New Zealand quake: Christchurch faces year to recover

By DPA, IANS
Sunday, September 5, 2010

WELLINGTON - Shops and offices in the centre of Christchurch will be closed through Monday after engineers ruled it too dangerous to allow people back into the area following a 7.1-magnitude quake.

Teams of engineers inspected about 90 damaged buildings in the central business district. City officials said a police cordon around several blocks would be maintained for another night and workers should stay at home Monday.

Officials closed off unsafe buildings in the centre, where about 8,000 apartment dwellers were the only people allowed to come and go.

Prime Minister John Key said it would take at least a year to rebuild the centre of the South Island’s largest city, gateway to the country for hundreds of thousands of international tourists annually.

A state of emergency was in place and authorities said all schools in the affected region would be closed at least until Wednesday while their safety was checked.

All city buses remained off the roads because of deep crevasses caused by the quake and some rail services were unable to resume because of damaged tracks.

The only death in Saturday’s pre-dawn quake, the most damaging to hit a New Zealand city since 1931, was a heart attack victim. Two people seriously injured by falling debris were still in hospital.

Civil Defence Minister John Carter said the quake had damaged stopbanks protecting low-lying residential areas from the Waimakariri River, which was likely to rise from heavy rain in the Southern Alps.

He said residents may have to be evacuated to join others in temporary welfare centres because their houses were wrecked.

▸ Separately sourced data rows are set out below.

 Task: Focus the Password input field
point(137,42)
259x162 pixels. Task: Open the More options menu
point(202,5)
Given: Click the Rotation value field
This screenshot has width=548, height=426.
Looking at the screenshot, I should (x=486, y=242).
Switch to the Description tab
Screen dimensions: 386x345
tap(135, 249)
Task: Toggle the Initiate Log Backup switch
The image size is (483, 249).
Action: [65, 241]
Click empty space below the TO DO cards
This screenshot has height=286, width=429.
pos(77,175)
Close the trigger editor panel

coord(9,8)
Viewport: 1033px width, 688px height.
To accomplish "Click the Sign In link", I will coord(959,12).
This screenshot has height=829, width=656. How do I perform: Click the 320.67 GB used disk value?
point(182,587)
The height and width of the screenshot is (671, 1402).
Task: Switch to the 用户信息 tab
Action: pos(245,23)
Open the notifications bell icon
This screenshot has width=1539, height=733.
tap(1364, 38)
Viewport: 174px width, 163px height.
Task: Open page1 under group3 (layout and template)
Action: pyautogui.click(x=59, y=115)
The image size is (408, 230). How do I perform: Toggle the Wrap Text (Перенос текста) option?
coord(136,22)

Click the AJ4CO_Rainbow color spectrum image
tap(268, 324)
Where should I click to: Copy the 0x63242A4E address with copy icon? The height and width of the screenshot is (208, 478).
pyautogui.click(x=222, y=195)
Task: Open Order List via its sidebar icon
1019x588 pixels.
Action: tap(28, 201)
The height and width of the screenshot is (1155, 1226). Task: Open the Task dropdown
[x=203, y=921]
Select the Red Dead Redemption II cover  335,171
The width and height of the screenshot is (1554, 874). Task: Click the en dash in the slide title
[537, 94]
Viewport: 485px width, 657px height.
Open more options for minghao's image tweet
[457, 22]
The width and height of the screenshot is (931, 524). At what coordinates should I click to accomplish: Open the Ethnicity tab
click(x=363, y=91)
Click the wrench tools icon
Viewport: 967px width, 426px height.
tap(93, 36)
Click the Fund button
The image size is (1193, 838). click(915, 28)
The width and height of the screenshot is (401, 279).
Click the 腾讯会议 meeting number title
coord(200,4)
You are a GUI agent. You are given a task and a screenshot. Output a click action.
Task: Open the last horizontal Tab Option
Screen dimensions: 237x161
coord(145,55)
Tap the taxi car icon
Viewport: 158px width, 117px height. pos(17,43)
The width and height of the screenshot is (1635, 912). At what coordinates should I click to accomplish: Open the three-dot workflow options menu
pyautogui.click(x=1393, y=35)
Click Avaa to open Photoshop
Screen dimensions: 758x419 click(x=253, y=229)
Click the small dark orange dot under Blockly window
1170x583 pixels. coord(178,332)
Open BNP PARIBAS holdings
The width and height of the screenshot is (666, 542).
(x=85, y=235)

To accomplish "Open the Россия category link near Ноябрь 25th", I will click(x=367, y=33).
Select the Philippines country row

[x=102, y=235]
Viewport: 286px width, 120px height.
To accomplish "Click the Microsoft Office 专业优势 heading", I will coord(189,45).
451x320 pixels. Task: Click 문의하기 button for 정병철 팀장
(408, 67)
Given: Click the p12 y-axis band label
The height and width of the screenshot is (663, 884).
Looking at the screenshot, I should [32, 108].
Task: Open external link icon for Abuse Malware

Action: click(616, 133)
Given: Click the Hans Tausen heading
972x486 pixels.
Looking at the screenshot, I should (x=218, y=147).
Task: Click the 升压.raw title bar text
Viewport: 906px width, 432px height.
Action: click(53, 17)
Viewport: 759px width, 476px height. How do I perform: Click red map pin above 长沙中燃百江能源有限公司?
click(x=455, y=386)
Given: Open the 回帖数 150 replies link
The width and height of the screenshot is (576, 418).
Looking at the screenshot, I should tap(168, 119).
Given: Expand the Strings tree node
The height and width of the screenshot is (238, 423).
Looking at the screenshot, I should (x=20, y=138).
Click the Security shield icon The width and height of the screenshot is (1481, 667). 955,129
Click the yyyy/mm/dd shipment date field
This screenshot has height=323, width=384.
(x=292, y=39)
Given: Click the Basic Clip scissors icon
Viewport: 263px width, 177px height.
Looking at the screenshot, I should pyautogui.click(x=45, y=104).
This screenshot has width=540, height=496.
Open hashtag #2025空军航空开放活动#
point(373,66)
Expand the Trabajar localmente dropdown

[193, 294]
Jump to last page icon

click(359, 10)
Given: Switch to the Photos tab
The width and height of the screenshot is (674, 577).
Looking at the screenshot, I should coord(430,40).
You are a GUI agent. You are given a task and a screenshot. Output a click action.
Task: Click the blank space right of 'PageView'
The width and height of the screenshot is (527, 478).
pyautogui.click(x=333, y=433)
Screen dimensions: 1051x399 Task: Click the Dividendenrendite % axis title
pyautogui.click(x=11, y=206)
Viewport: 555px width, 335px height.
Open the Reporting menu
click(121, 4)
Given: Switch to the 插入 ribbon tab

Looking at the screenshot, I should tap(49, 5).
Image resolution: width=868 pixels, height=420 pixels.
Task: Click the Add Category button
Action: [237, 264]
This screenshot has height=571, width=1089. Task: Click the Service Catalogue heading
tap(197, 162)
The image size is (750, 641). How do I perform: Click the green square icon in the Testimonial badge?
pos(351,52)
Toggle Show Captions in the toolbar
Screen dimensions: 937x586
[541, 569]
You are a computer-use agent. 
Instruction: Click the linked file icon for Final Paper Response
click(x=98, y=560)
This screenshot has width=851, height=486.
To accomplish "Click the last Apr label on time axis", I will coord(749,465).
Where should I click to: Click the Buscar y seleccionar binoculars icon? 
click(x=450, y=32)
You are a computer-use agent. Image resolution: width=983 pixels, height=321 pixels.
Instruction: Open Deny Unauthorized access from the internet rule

Civil defence officials estimated that more than 500 commercial buildings in and around the city were damaged by the quake and up to 20 percent of houses were uninhabitable.

Christchurch Hospital received a stream of people with minor injuries incurred when trying to repair their houses. One man fell off when an aftershock hit, a spokeswoman said.

City Mayor Bob Parker said power had been restored to about 95 percent of users, but water supply was interrupted by at least 200 reported fractures of underground pipes.

Authorities feared a health crisis in a city where the H1N1 swine flu virus was reported to be rampant, and warned people to boil all drinking water because of contamination by burst sewage pipes.

Scores of substantial aftershocks battered the region overnight and Sunday, the largest registering 5.1 on the Richter scale.

The state Earthquake Commission estimated it would receive 100,000 applications for compensation from victims in the city and the surrounding Canterbury province, where a number of small rural towns were badly damaged.

The prime minister estimated damage at more than 2 billion New Zealand dollars ($1.4 billion). He said Monday’s cabinet meeting would consider a priority list for infrastructure repairs.

Army units were on standby and the state of emergency was likely to remain in place for several days in the city of nearly 400,000 people.